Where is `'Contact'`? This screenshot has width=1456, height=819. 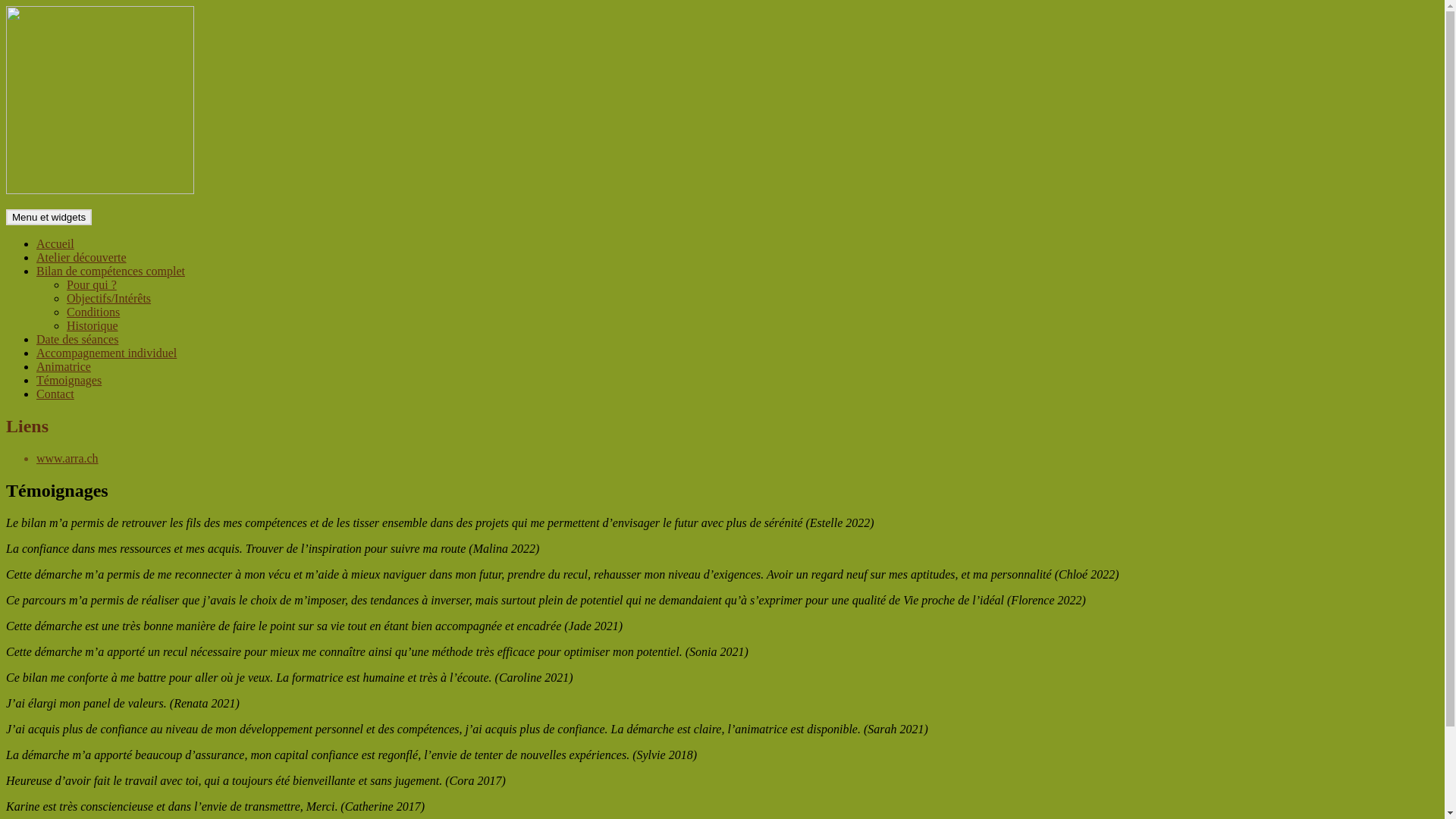 'Contact' is located at coordinates (55, 393).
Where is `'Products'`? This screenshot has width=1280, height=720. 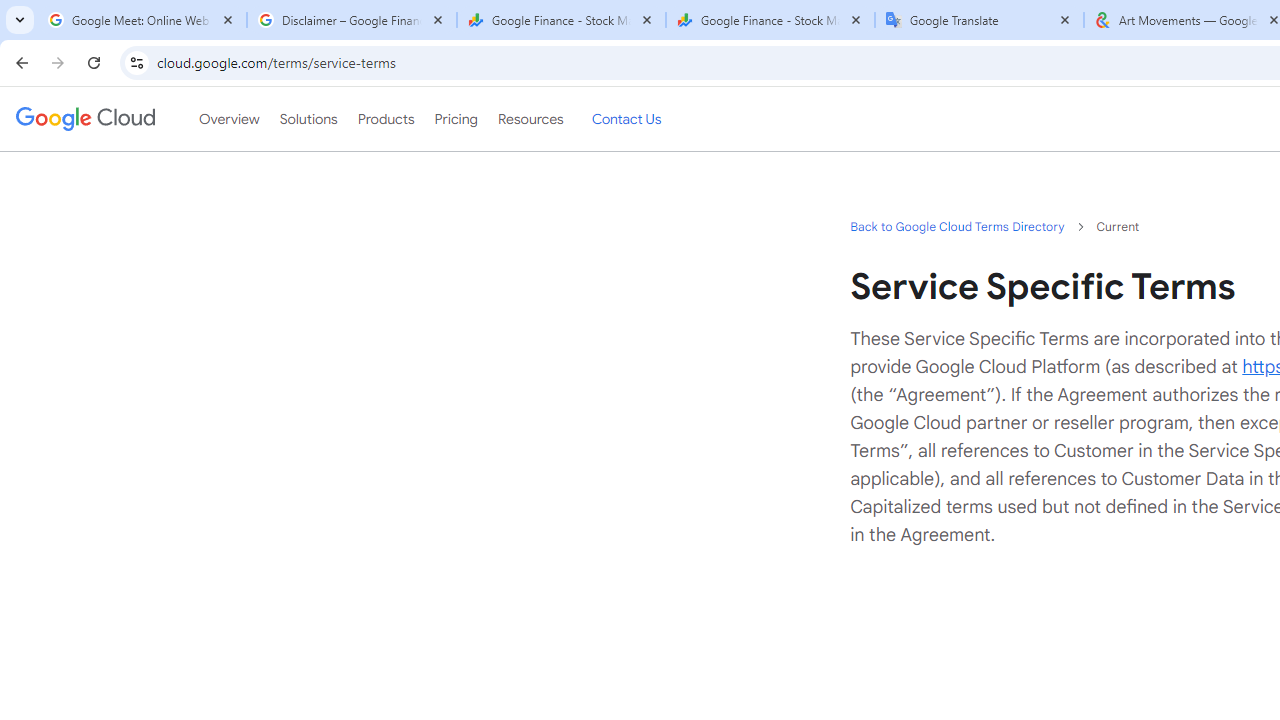 'Products' is located at coordinates (385, 119).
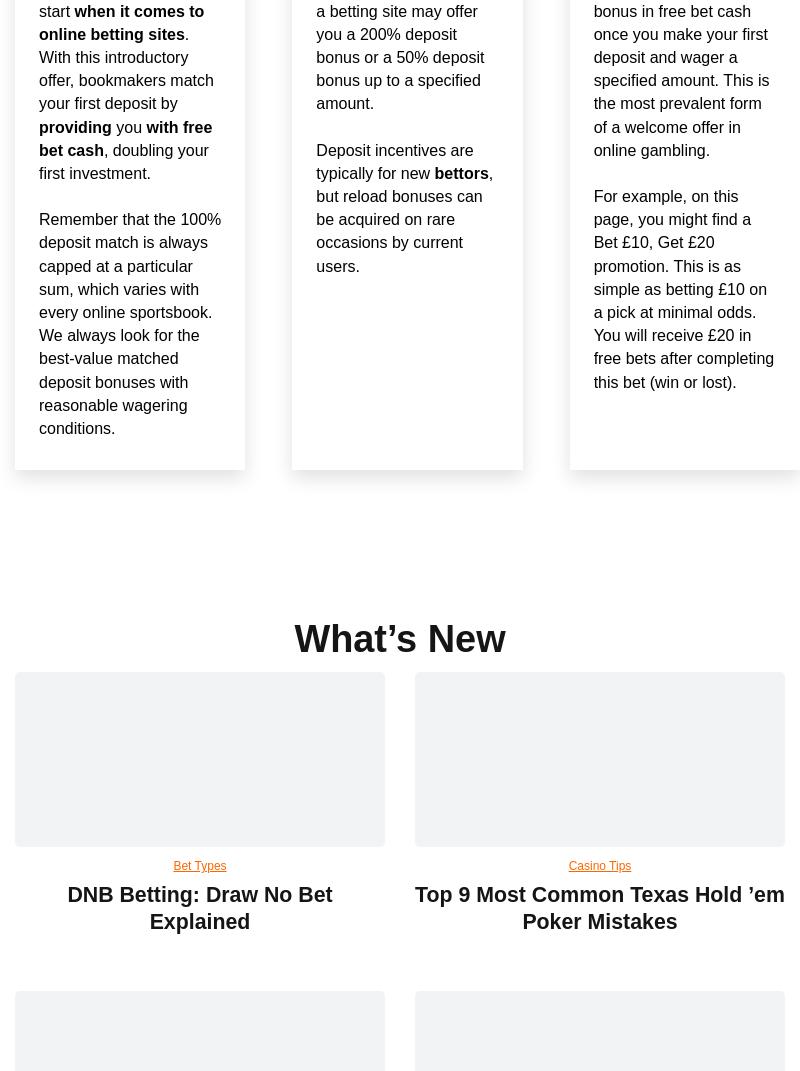  Describe the element at coordinates (683, 288) in the screenshot. I see `'For example, on this page, you might find a Bet £10, Get £20 promotion. This is as simple as betting £10 on a pick at minimal odds. You will receive £20 in free bets after completing this bet (win or lost).'` at that location.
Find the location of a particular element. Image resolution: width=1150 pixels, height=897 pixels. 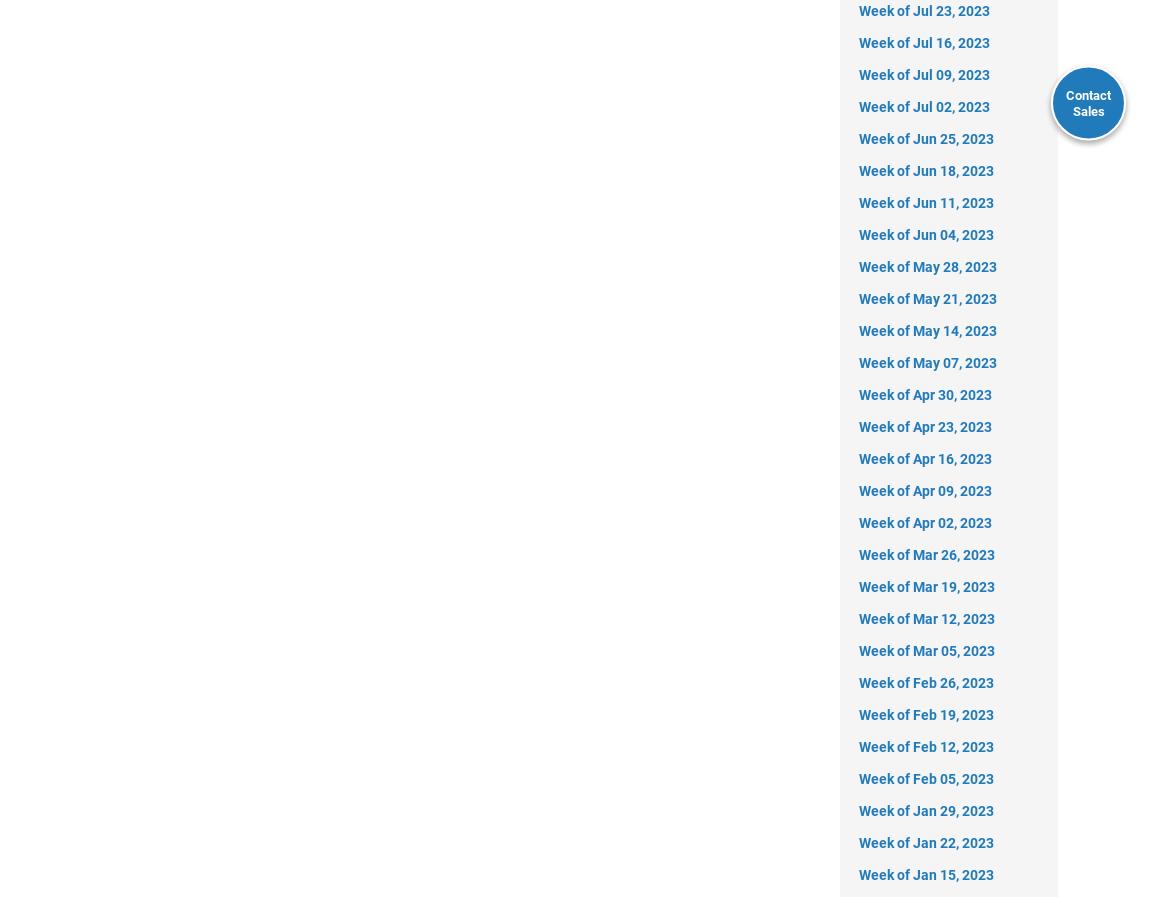

'Week of May 28, 2023' is located at coordinates (928, 264).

★ ★ ★ ★ ★

== GIVEN EXERCISE ==
Could you quote the material word for word, beginning at the line that contains "Find the location" and stopping at the end of the material, with the pictures left out?

== ANSWER IN FULL ==
Find the location of a particular element. Image resolution: width=1150 pixels, height=897 pixels. 

'Week of May 28, 2023' is located at coordinates (928, 264).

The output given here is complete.